I've mentioned Identifont in the past, but I was just thinking that I should point out the existence of
WhatTheFont, a tool that will identify a font for you from an image. If failed to identify anything useful for the EPFL logo, but I doubt that corresponds to a real font. From a screen capture, it did correctly identify that the ∃xistential Type header at the top of the page is made from a member of the Warnock Pro family.

WhatTheFont was first brought to my attention on Daring Fireball.


I’ve got a knack for it I guess

I discovered last night that Appendix B.4 of Fonts & Encodings is almost an exact copy of Appendix B.2, with a couple changes made, but overall the text is not appropriate to the expected content.  Appendix B.2 describes the OFM file format, and Appenidx B.4 the OVF format, but in B.4 most of the time it claims to be explaining OFM.  Given the size of the tome, I was not too surprised that this is not yet in the reported errata.

Despite everything the book covers I have also managed to find that one thing it does not really explain much about is the special font metrics used by TeX for typesetting mathematics.  They are named in the description of the TFM file format, but that seems to be the extent of the coverage.  In some sense this is partly okay, because the various TeX documentation explains what the parameters do.  The trouble is that I have yet to figure out how you can set them for existing fonts, short of hacking the TFM files generated by otftotfm or afm2tfm manually.  You might think this is something you could do with the TeX virtual font mechanism, but Fonts & Encodings specifically says that the metrics in a TFM file must match the virtual font because TeX only reads the TFM.


Gentzen Symbol released

I just finished hastily packaging up a prototype release of Gentzen Symbol (I can't avoid working on my ICFP paper all day).  I would of course be interested in any feedback or problems people might have if they try using it, or suggestions on how to improve the design of the glyphs for future releases or development.

Comments (3)

Hands on with Fonts & Encodings (finally)

In September, I mentioned being quite excited by the new O'Reilly book Fonts & Encodings. Today, I was tempted to buy it from the campus bookstore at EPFL, but decided to do a little research because it would be nearly a 60% markup if I bought it here versus in the US. Fortunately, the EPFL library had purchased a copy which was not checked out.

Strangely, enough it is described as being translated from French by Scott Horne, but as far as I can tell there is no French edition (and if there is, I find it strange that the EPFL library and bookstore only had the English edition). Perhaps only the original manuscript by Yannis was in French.

I've only just begun to delve into it, at 1017 pages it will take some time to review it in depth, but if you are serious about typography I think this is a book that you will definitely want to own.
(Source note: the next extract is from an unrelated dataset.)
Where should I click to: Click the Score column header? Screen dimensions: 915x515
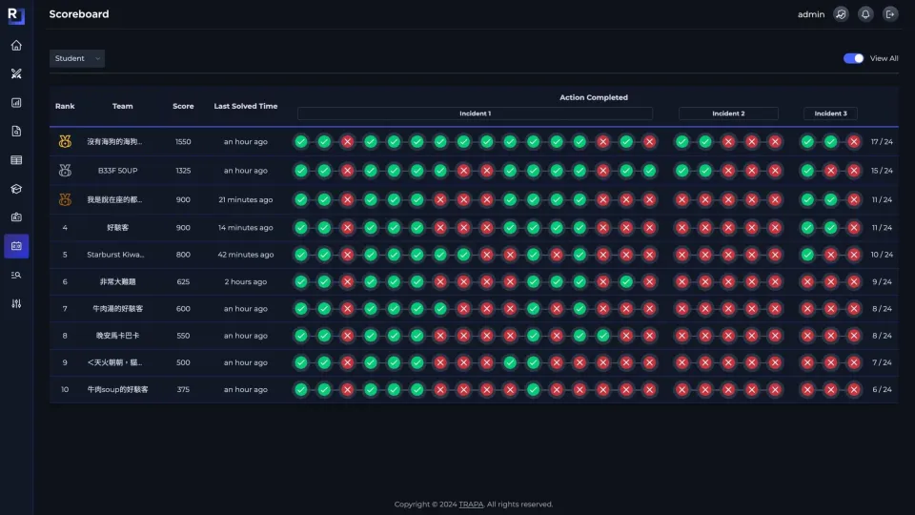tap(183, 106)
It really covers the entire spectrum: Unicode text and how it works, through setting up fonts to display your text in operating systems and software, all the way to designing/editing/hinting fonts. I haven't looked at it in enough depth to be absolutely certain, but I am pretty sure it has nearly enough information on most formats that you could write software for them as well. It is truly a wondrous tome.

I will have to see what more I have to say once I've spent more time with it. One reason I thought of picking it up today was that it has quite a nice introduction to using METATYPE1, which with some luck I may use to start on a true meta-font for Gentzen Symbol. At the same time I guess I will try to package up the Type 1 PostScript version of Gentzen Symbol from my dissertation, assuming that there is anyone out there truly interested in using it in their own documents.

Comments (2)

New version of the DejaVu Sans Mono package

I just finished fixing the bugs Brian noted in the previous version.  You can grab it using darcs get from http://free-the-mallocs.com/repos/dejavu-sans-mono.  This version also includes support for the oblique members of the family.  These are accessed using \textsl{...} rather than \textit{...}.  If you try it out, let me know if you have any problems.